Saved entries:
======
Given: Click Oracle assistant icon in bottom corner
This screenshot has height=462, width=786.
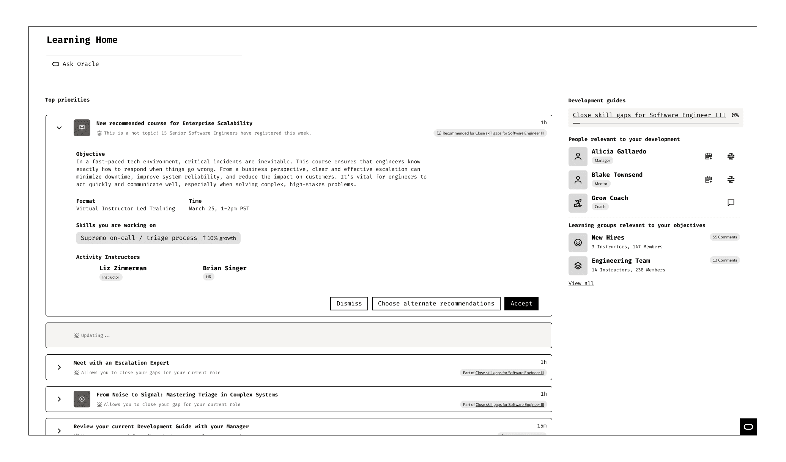Looking at the screenshot, I should tap(748, 427).
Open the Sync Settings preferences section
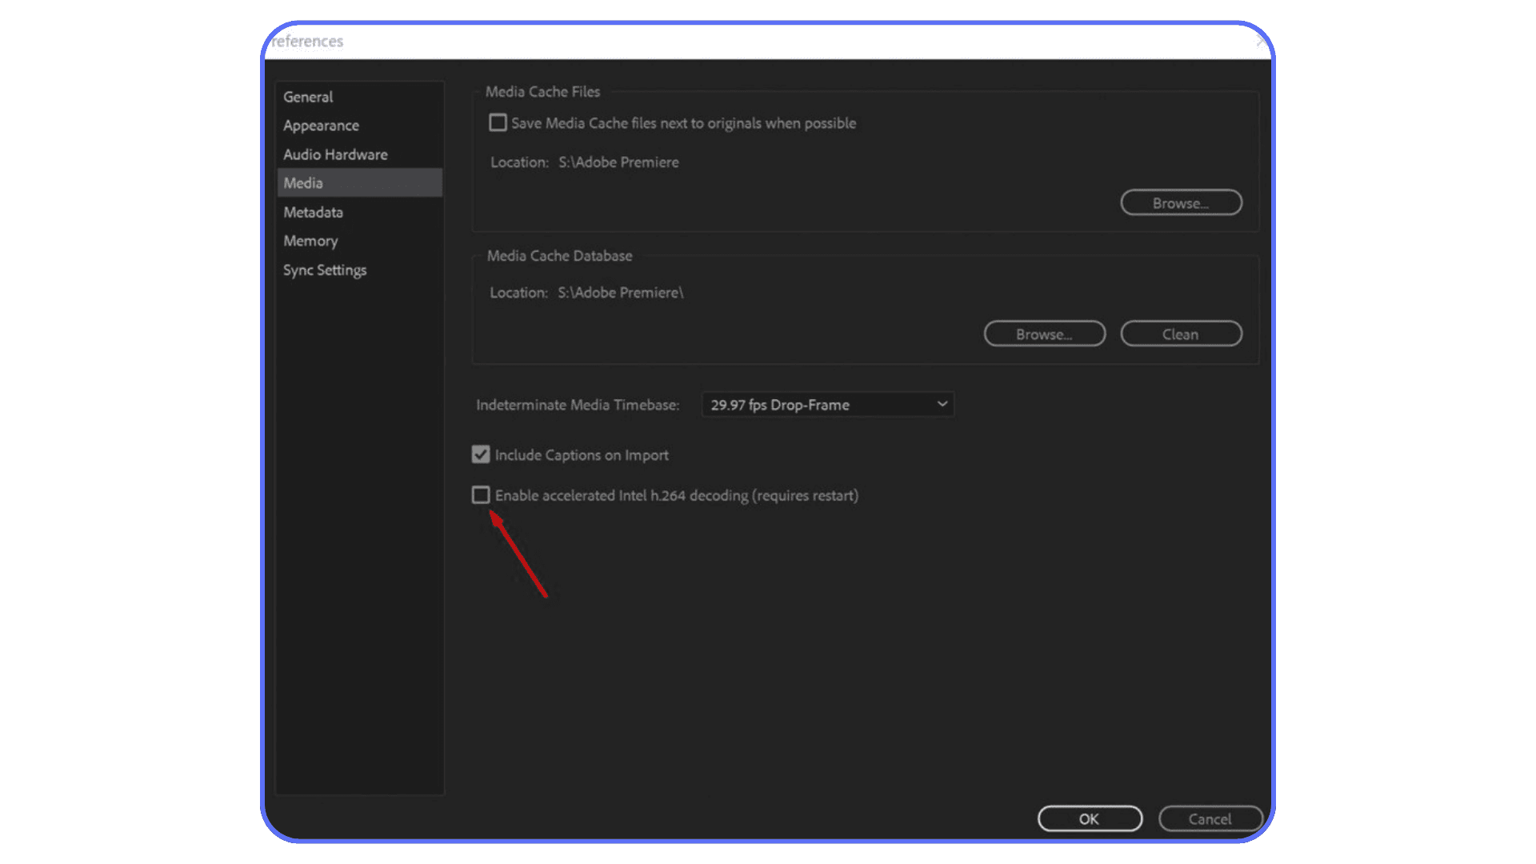The height and width of the screenshot is (864, 1536). point(324,270)
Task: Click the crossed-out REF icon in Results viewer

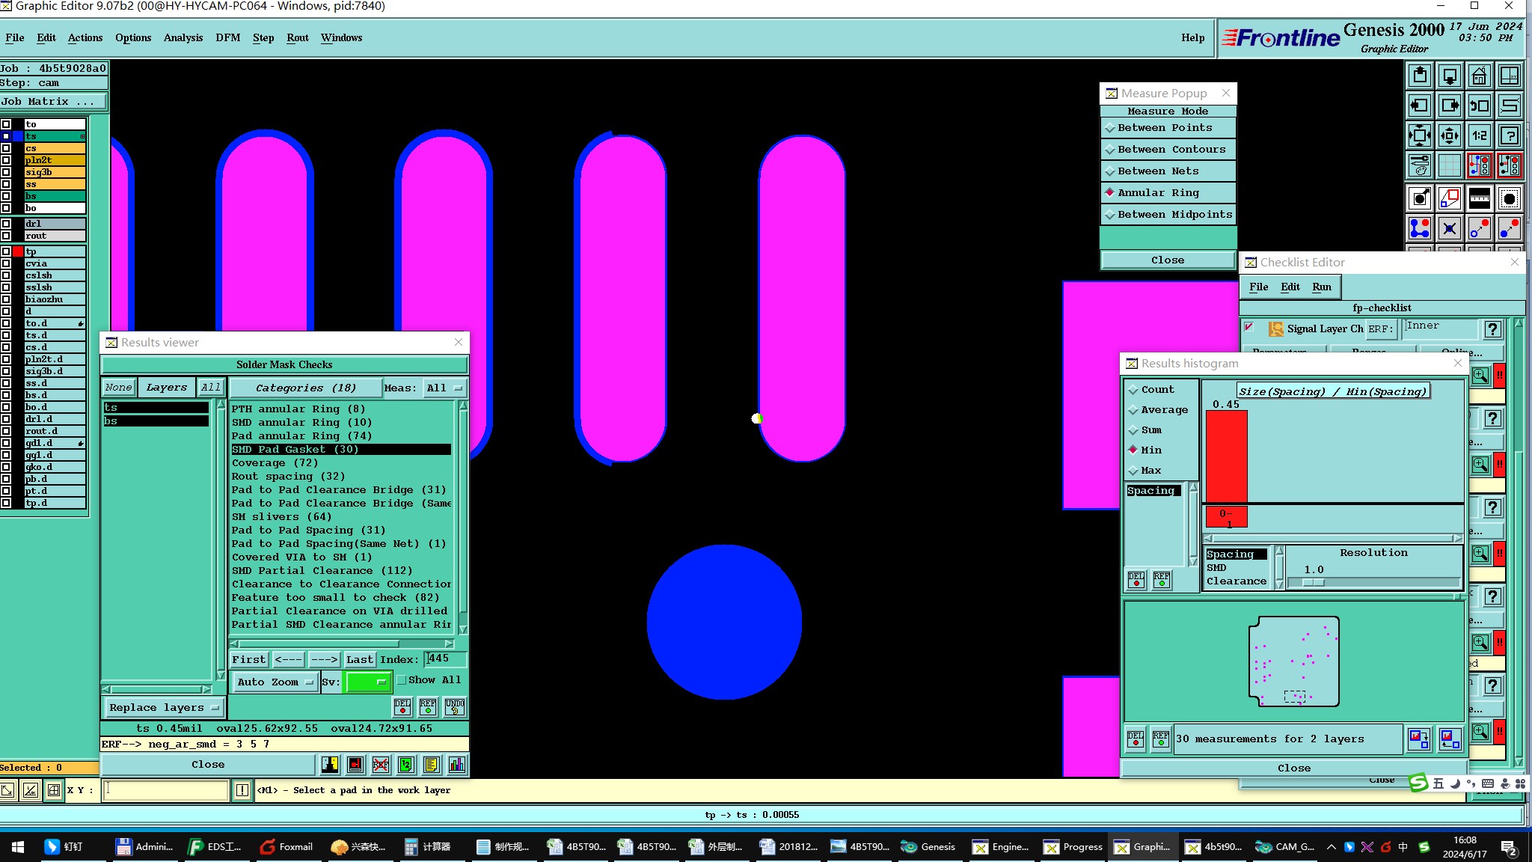Action: coord(381,764)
======
WHAT THE TASK ASKS: Transcribe the records word for word and include no pictures.

SOLUTION FOR THIS EXERCISE:
Given: Click Oracle assistant icon in bottom corner
This screenshot has height=462, width=786.
Looking at the screenshot, I should tap(748, 427).
Open the Sync Settings preferences section
The height and width of the screenshot is (864, 1536). point(324,270)
Task: Click the crossed-out REF icon in Results viewer

Action: coord(381,764)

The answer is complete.